The energy internet, also referred to as Internet Plus Smart Energy, focuses on integrating energy production, transmission, storage and consumption with the market and the internet.
Li Ye, chief economic manager of the National Energy Administration, said the burgeoning new sector will bring significant opportunities to the energy industry including boosting the distribution of renewable energy and cutting carbon emissions.
He made the comments during a news conference held by the Press Office of the State Council in Beijing.
"The energy internet is important to implementing 'Made in China 2025' in the energy sector, which is beneficial for China's technology standards to go global," he said.
The development of China's energy internet will be done in two stages. From 2016 to 2018, the central government plans to build a batch of pilot and demonstration projects before promoting those that have matured between 2019 to 2025.

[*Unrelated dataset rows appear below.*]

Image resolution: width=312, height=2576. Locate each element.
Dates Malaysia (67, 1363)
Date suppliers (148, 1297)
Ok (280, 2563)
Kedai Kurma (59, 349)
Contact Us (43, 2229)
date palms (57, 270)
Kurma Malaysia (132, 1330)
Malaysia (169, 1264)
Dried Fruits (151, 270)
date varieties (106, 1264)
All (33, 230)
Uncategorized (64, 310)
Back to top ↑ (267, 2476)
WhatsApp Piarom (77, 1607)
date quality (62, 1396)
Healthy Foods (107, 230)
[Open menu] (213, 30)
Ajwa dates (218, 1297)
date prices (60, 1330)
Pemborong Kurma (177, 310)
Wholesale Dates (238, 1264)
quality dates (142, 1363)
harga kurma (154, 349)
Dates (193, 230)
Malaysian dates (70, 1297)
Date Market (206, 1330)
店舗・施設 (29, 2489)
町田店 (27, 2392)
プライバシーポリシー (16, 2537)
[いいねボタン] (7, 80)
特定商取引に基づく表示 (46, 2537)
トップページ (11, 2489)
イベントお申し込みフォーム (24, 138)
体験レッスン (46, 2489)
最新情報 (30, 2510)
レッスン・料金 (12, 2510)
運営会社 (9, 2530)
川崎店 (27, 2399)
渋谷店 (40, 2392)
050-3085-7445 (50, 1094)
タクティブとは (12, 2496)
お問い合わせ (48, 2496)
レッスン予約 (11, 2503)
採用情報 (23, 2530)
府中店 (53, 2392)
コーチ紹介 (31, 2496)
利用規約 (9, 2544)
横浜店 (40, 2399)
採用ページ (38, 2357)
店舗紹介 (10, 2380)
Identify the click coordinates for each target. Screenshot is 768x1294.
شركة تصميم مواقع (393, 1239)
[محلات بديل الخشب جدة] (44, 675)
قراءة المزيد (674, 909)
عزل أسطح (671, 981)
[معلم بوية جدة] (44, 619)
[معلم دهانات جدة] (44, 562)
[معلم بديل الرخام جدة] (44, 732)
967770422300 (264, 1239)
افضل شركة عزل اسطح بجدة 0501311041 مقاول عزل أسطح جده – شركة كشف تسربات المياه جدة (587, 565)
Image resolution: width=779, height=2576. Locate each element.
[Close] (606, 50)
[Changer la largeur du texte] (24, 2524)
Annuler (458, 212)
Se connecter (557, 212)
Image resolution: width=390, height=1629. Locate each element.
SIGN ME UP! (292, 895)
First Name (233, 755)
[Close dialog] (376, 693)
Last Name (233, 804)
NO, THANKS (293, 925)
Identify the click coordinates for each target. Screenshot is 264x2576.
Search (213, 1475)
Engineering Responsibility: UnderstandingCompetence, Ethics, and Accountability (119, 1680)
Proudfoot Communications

"At present, we have received many proposals from provinces and autonomous regions. The investment value of those projects will be at least 40 billion yuan," Li said, adding that the National Development and Reform Commission will spend 300 million to 400 million yuan on a special fund to support certain key projects.
Li said the energy internet has huge potential in China and will make a difference to the way the public consumes energy in future.
"Internet technology can be combined with traditional energy industries including power, coal, natural gas and new energies. People will be able to sell their home-generated electricity to the grid in future," he said.
According to the plan, the government will support small-scale users such as individuals and families by sharing distributed energy resources and trading energy using internet platforms.
The administration has already carried out the fundamental work required to develop the energy internet, it said.
This includes building a unified and open technology standard for the sector, as well as working on increasing effective investment — including through nongovernment capital.